24 Avril 2013
Si Marianne a raison, l'affaire Cahuzac est encore plus grave qu'on pouvait croire. LS
http://www.marianne.net/Affaire-Cahuzac-Quand-Hollande-et-Sarkozy-ont-su_a228244.html
François Hollande et Nicolas Sarkozy lors de la passation de pouvoir sur le perron de l'Elysée - DELALANDE RAYMOND/SIPA
Ancien maire UMP de Villeneuve-sur-Lot (de 1993 à 2001), tendance « gaulliste social », Michel Gonelle collectionne les cartes anciennes,
mais pas seulement. En bon avocat, il sait aussi constituer un dossier. Et l'affaire Cahuzac, c'est « son » dossier.
Il lui a même valu d'être voué aux gémonies par tous, à commencer par sa propre famille politique, quand le site Mediapart a dévoilé le scandale. Avec, en prime, une étiquette de « corbeau » collée dans son dos, rôle qu'il dément vigoureusement :
« Je n'ai jamais envoyé de lettre anonyme à qui que ce soit ! Je suis avocat, pas procureur. J'ai une robe noire, pas une robe rouge ! »
Cette semaine, il a reçu Marianne dans son cabinet à Agen. Ce qu'il raconte éclaire d'un jour nouveau le scandale Cahuzac.
Michel Gonelle
Le 15 décembre 2012, un samedi, Michel Gonelle se trouve place Dauphine, à Paris, à un jet de pierre du Palais de justice.
« En plein désarroi » depuis les premières révélations de Mediapart sur Jérôme Cahuzac, le 4 décembre, il veut écrire à François Hollande
pour lui dire tout ce qu'il sait sur son ministre du Budget.
C'est alors qu'il se souvient d'Alain Zabulon : avant de devenir directeur de cabinet adjoint du président de la République, en charge des
affaires intérieures et des collectivités locales, ce Martiniquais, ancien préfet de Corrèze, a été sous-préfet de Villeneuve-sur-Lot entre 1997 et 1999.
« Sans lui, assure Michel Gonelle, on n'aurait jamais fait la communauté de communes. J'ai beaucoup de considération pour la façon dont il a
porté, à l'époque, la parole de l'Etat, de gueuleton en réunion. C'est un homme chaleureux, honnête, qui a eu maintes fois l'occasion, sur le terrain, de constater combien Jérôme Cahuzac
pouvait être borderline. »
Le 15 décembre, donc, Michel Gonelle appelle le standard de l'Elysée : « Je voudrais parler à Alain Zabulon, s'il vous plaît. - C'est urgent ?
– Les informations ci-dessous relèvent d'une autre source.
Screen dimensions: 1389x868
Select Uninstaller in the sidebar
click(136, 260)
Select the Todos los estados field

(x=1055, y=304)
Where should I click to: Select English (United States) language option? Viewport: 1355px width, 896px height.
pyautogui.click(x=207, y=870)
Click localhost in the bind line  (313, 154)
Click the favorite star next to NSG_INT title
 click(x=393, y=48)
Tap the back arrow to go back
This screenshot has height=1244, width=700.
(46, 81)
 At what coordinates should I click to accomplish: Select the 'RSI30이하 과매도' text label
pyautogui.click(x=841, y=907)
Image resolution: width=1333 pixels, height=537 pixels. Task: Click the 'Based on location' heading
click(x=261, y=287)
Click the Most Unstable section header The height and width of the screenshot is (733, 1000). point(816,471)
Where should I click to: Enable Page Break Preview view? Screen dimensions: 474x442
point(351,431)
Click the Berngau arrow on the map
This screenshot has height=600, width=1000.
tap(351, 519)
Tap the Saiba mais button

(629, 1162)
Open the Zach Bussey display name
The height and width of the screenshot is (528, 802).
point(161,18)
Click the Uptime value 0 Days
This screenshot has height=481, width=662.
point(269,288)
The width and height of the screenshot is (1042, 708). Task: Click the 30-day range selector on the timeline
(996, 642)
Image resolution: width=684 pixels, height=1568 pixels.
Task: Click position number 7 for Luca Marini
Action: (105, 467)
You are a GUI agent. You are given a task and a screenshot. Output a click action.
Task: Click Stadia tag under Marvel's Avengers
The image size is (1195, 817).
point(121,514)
lui demande une secrétaire. - Oui, et très important. - S'il peut, il vous rappelle. » De fait, le directeur de cabinet adjoint de François Hollande le rappelle cinq minutes plus
tard.
- «Vous vous doutez de la raison pour laquelle je vous appelle ? » demande l'avocat.
- « Oui, un petit peu.»
- « J'ai préparé une lettre manuscrite pour le président de la République, il en fera ce qu'il voudra.»
- « Vous pensez bien que c'est très sensible, je vais en référer. »
- « Et ma lettre ? »
- « Attendez, je reviens rapidement vers vous. »
- « Ne pourrait-on pas se voir ? Pas à votre bureau, évidemment. »
- « Je suis très occupé cet après-midi. J'organise l'arbre de Noël de l'Elysée. »
A l'époque, le sujet est d'autant plus brûlant que Michel Gonelle n'a pas admis publiquement détenir une copie du fameux enregistrement qui sera
fatal à Cahuzac. La conversation dure plusieurs minutes.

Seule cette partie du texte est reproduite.